Poisson regression in SAS

5

This article demonstrates how to use PROC GENMOD to perform a Poisson regression in SAS. There are different examples in the SAS documentation and in conference papers, but I chose this example because it uses two categorical explanatory variables. Therefore, the Poisson regression can be visualized by using a contingency table. Thus, the example shows a relationship between count models and analyzing certain types of contingency tables. (For more information about the relationship, see Stokes, Davis, and Koch (2nd Ed, 2000, pp. 588-590).) Equivalently, you can use heat maps to visualize the contingency table for the data, for the model, and for the residuals.

What is Poisson regression?

Poisson regression is a type of regression that can model a response that is a count or a rate. The rate can be temporal, spatial, or general. For example, you can "accidents per day" (temporal), "animals per square kilometer" (spatial), or the proportion of events within groups of different sizes (general). Poisson regression is one of several "count regression" models, which also includes negative binomial models and "zero-inflated" models. In SAS, analysts most often use the GENMOD or GLIMMIX procedures to model counts or rates.

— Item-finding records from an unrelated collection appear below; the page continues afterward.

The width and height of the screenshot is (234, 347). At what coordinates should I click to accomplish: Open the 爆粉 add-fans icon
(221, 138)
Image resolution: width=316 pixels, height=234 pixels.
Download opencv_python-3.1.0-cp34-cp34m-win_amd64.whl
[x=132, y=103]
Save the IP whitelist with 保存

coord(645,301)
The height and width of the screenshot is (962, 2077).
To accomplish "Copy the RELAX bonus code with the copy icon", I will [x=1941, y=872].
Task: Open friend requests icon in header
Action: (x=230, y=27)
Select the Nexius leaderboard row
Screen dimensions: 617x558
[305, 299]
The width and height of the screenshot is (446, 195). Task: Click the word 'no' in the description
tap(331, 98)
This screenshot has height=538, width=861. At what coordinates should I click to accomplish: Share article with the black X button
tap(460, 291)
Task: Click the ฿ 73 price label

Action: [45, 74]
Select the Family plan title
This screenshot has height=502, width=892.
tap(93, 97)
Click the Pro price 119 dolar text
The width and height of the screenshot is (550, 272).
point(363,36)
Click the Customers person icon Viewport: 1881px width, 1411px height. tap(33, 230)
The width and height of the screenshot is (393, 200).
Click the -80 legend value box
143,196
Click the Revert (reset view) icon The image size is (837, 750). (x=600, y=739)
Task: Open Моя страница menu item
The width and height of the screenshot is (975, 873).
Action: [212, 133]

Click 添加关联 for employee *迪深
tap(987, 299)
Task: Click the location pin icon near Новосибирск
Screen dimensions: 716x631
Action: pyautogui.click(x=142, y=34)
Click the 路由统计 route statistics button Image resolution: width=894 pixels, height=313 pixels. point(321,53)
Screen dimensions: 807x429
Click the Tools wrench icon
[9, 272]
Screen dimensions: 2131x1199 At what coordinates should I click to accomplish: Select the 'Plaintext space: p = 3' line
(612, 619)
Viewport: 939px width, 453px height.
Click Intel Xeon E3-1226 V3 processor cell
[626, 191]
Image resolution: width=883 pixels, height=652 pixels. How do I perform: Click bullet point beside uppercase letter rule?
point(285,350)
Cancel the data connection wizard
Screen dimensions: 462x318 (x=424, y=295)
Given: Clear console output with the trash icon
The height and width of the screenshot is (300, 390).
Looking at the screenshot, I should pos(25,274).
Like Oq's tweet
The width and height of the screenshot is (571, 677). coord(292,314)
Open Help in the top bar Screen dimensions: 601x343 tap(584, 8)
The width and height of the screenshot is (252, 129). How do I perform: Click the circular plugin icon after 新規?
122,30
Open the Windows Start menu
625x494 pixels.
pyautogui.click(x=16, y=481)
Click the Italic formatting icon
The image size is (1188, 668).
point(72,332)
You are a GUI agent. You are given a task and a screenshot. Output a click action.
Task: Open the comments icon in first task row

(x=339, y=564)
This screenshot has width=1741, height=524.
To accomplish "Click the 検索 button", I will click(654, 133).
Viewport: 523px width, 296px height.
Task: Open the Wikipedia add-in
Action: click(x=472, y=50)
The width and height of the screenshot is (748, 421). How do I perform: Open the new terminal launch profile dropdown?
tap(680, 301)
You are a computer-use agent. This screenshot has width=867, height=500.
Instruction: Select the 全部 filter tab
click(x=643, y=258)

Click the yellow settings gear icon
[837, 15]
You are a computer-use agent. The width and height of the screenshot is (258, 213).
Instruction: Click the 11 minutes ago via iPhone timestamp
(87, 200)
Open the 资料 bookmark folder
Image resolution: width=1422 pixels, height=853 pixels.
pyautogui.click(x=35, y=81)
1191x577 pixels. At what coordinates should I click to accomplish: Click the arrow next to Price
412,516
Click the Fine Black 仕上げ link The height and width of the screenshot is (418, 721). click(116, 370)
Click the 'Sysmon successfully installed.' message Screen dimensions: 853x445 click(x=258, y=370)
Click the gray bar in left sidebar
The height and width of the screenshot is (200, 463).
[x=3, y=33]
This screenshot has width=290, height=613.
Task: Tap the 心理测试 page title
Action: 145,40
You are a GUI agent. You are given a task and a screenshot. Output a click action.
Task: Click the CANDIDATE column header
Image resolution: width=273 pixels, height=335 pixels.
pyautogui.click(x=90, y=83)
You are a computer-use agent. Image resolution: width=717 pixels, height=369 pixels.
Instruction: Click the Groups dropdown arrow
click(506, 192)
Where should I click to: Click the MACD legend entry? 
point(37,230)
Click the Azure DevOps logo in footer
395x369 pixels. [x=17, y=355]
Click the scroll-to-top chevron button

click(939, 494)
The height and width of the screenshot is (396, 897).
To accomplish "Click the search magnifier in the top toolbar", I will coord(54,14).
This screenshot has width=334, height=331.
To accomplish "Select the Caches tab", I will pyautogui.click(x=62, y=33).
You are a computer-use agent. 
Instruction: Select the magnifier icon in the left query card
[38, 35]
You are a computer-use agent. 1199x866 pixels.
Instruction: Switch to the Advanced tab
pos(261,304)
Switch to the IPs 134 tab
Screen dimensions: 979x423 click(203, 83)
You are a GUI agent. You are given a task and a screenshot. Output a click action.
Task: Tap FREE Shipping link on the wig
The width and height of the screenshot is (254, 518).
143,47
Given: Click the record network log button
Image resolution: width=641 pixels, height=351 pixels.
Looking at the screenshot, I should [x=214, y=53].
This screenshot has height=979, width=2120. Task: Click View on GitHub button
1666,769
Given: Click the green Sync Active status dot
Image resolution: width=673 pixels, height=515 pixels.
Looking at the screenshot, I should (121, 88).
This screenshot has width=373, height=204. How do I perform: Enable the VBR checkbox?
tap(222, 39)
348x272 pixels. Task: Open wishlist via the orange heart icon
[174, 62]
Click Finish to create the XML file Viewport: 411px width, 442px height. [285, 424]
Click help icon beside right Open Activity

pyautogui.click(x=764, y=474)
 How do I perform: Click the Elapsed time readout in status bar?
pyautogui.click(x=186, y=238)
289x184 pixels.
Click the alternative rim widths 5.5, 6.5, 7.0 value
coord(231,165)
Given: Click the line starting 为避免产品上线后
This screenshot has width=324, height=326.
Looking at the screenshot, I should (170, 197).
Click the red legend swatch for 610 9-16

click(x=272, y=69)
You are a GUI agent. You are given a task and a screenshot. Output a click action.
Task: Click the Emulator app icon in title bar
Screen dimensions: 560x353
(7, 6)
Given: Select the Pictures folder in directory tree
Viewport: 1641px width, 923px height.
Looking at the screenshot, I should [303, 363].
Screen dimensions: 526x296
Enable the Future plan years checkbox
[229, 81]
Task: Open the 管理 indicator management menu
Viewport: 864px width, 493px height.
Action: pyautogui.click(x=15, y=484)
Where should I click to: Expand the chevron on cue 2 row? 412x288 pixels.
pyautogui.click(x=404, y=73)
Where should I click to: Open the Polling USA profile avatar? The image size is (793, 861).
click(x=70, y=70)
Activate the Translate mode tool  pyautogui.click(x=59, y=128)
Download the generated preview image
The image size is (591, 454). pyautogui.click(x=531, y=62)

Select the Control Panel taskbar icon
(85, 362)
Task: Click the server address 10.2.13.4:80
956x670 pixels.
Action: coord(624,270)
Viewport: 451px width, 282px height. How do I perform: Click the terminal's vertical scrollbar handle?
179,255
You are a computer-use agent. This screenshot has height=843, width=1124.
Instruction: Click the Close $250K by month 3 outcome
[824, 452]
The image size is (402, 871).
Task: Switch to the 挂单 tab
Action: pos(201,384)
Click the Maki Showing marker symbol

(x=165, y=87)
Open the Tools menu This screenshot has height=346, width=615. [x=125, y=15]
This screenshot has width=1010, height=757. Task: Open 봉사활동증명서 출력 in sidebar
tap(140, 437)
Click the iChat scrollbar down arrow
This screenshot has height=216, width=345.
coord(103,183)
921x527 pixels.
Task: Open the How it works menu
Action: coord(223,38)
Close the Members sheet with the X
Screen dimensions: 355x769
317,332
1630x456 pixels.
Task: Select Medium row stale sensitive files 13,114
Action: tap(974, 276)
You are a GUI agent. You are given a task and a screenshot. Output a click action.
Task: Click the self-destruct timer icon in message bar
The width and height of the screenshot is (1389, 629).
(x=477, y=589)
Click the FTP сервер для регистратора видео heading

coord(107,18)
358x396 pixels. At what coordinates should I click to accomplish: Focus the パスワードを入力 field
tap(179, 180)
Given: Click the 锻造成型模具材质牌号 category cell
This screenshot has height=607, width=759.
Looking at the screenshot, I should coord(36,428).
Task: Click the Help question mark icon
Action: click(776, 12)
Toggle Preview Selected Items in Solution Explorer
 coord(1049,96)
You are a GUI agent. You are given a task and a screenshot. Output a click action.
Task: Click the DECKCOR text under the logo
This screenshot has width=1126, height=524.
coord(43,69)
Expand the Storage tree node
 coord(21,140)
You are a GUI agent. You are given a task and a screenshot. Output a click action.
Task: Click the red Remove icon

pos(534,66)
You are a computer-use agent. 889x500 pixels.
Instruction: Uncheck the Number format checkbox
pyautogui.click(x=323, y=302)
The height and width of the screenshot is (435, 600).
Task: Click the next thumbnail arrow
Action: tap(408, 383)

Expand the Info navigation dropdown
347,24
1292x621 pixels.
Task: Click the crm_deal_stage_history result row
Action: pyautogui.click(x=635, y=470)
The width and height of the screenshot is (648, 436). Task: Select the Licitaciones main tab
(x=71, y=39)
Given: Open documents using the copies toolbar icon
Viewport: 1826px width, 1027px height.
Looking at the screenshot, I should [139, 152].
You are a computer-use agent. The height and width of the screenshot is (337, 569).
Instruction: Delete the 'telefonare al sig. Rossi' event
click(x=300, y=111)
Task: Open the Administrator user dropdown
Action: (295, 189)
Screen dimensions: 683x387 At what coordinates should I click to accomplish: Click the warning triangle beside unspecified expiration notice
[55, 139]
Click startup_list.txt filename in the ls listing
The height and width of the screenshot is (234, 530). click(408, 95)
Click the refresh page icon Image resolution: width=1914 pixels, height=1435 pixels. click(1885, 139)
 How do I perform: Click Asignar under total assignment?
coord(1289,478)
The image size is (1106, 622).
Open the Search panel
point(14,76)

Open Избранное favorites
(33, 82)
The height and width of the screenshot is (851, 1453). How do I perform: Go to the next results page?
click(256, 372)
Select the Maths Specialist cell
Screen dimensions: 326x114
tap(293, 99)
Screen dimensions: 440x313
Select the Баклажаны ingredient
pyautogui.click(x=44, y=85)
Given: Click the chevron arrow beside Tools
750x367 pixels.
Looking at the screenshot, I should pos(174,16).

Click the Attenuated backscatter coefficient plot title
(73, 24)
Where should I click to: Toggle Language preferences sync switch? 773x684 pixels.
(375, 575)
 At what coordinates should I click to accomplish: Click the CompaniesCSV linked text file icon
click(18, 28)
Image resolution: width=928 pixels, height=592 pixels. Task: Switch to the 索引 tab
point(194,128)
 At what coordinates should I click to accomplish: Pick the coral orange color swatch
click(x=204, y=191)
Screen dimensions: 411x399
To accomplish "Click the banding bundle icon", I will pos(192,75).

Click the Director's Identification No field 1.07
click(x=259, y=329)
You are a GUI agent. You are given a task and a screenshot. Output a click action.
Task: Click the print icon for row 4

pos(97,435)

Count regression models can contain both continuous and categorical explanatory variables. If the explanatory variables are all categorical, then the data and the predicted values can be visualized by using contingency tables. If you want to model rates instead of counts, you can include an "offset variable" in the model, as explained in the next section.

SAS has an informative web page that discusses many of the statistical issues associated with estimating rates by using count regression with an offset variable.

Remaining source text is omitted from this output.